A justiça espanhola retirou esta quinta-feira a acusação de crime de sedição ao ex-presidente do governo catalão Carles Puigdemont, protagonista da tentativa de independência de 2017, deixando-o num "contexto próximo ao da despenalização", segundo o Tribunal Supremo espanhol.
As mudanças na acusação a Puigdemont decorrem da entrada em vigor de mudanças no Código Penal espanhol, defendidas pelo Governo de Espanha e ratificadas pelo parlamento no final de 2022.
Puigdemont, que vive na Bélgica para escapar à justiça espanhola, deixa assim de estar acusado de sedição, crime que levou outros nove independentistas catalães à prisão por causa da tentativa de autodeterminação da Catalunha em 2017, que passou pela realização de um referendo que havia sido considerado ilegal pelo Tribunal Constitucional e uma declaração unilateral de independência no parlamento regional.

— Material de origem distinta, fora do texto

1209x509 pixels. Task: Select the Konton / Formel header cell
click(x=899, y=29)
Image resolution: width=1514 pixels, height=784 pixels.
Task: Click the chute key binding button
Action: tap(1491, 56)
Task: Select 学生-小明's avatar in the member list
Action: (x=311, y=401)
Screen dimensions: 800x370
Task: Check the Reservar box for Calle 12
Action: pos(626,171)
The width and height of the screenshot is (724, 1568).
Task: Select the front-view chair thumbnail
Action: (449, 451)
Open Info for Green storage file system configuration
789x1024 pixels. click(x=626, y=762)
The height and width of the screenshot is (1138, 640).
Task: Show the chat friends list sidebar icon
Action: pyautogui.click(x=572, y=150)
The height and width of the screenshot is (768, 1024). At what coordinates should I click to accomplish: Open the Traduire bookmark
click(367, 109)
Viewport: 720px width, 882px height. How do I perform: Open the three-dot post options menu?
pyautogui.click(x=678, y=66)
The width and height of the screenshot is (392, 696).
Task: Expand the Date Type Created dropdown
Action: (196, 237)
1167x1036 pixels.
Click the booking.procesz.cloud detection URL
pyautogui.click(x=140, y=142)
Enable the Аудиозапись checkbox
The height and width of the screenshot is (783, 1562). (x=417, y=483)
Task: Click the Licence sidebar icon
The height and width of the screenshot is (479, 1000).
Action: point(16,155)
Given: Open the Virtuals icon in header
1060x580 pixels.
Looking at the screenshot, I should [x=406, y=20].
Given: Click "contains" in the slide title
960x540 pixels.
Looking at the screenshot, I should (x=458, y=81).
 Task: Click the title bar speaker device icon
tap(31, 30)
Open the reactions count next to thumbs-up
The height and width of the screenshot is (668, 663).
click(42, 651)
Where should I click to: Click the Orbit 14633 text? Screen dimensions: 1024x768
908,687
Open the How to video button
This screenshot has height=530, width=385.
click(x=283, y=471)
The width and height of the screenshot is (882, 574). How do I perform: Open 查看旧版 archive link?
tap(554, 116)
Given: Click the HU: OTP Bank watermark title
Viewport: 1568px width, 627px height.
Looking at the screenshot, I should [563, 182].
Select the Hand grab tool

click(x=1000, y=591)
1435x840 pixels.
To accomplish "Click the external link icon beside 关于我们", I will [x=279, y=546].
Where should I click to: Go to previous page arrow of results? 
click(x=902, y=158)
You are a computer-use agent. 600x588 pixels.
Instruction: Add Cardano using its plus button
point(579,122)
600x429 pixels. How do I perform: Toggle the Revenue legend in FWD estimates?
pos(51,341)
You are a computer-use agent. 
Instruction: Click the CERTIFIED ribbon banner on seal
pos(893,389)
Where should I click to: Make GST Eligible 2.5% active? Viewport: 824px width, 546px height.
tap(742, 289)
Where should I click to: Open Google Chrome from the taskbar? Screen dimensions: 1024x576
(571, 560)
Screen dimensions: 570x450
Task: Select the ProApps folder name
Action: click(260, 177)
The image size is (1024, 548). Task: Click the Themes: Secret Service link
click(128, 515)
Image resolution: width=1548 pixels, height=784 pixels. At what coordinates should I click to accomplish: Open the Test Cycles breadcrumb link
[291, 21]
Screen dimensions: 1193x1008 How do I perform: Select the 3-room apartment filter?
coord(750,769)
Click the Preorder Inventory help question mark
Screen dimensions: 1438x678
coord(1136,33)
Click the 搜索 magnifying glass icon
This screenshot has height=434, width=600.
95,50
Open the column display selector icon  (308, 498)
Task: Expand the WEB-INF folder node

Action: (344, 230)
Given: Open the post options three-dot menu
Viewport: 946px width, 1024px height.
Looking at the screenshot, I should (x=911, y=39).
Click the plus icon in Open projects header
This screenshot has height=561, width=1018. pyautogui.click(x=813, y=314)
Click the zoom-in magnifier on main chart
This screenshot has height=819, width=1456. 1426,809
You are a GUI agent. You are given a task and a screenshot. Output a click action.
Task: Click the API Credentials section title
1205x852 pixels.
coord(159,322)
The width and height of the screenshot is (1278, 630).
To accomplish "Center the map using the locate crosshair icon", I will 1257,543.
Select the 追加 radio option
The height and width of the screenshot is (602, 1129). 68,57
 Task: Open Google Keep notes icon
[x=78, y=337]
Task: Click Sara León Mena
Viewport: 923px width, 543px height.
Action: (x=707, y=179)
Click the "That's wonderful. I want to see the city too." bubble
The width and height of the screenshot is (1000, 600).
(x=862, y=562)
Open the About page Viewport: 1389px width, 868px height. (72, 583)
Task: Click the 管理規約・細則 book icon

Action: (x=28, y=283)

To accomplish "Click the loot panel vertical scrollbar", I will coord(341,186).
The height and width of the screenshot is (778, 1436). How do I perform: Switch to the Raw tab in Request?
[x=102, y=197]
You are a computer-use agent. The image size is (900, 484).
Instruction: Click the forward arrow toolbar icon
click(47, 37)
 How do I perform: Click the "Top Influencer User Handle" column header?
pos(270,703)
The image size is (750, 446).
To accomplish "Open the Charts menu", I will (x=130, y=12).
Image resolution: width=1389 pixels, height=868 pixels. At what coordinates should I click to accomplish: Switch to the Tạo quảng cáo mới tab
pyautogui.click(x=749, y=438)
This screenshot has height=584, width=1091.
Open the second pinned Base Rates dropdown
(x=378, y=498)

A justiça espanhola mantém, porém, a acusação a Carles Puigdemont de peculato (pelo uso de verbas públicas para organizar o referendo ilegal) e desobediência.
O novo Código Penal espanhol acabou com o crime de sedição (que previa penas de prisão até 15 anos) e alterou o de peculato (mau uso ou desvio de dinheiro público), diminuindo as penas para os casos em que as verbas não foram usadas para enriquecimento pessoal, o que é o caso dos independentistas catalães.
Quando as mudanças foram anunciadas e debatidas, o Governo espanhol e vários juristas afirmaram que com a abolição do crime de sedição, os independentistas passariam a ser acusados e condenados pelo crime de "desordens públicas agravadas", o que não aconteceu hoje com a nova decisão em relação a Puigdemont.
O juiz do Tribunal Supremo considerou que as "desordens públicas agravadas" não se aplicam ao ex-presidente catalão e que as mudanças no Código Penal o deixam num "contexto próximo ao da despenalização" dos factos que praticou e de que é acusado.
A justiça espanhola já pediu por diversas vezes a extradição de Puigdemont, mas o pedido foi recusado por outros países europeus, precisamente, por causa do crime de sedição na legislação espanhola, que já não existe nos códigos penais da generalidade dos países europeus e que no caso de Espanha mantinha uma redação quase inalterada desde o século XIX.
Mudanças no Código Penal podem reduzir penas
Puigdemont é atualmente eurodeputado e decorre na Bélgica um processo de pedido de levantamento da imunidade parlamentar que tem por causa desse cargo.
Dezenas de outros catalães estão acusados de diversos crimes por causa dos acontecimentos de 2017, a aguardar julgamento ou, como acontece com Puigdemont, fugidos à justiça no estrangeiro.
Aqueles que já foram julgados foram condenados a penas de prisão e à inabilitação para exercerem cargos públicos durante vários anos.
Com as mudanças no Código Penal, todos os já condenados ou acusados podem ver reduzidas as penas que lhes foram aplicadas ou vierem a ser aplicadas, permitindo, por exemplo, o regresso à vida política em breve, como candidaturas em próximas eleições regionais.
Nenhum dos nove julgados estão já na prisão, porque o Governo espanhol, liderado pelo socialista Pedro Sánchez, lhes concedeu indultos em 2019.
Sem uma maioria absoluta de apoio no parlamento nacional, Sánchez tem contado com os independentistas catalães (e também com os bascos, além de outras formações mais pequenas) para aprovar leis como o Orçamento do Estado.
O próprio Sánchez reconheceu que esta foi uma reforma "arriscada" do Código Penal, mas acrescentou ser o único caminho para acabar com a crispação na Catalunha e desjudicializar o conflito político.
Sánchez tem defendido que este caminho tem tido bons resultados e que, desde que tomou posse, em 2018, o independentismo catalão está dividido, há diálogo entre as instituições nacionais e regionais e deixou de haver no executivo catalão a defesa e um projeto de autodeterminação unilateral da Catalunha.
Já a direita acusa os socialistas (que estão no Governo com a plataforma de partidos da extrema-esquerda Unidas Podemos) de negociarem com "delinquentes" as suas próprias penas só em troca de garantirem "a cadeira do poder".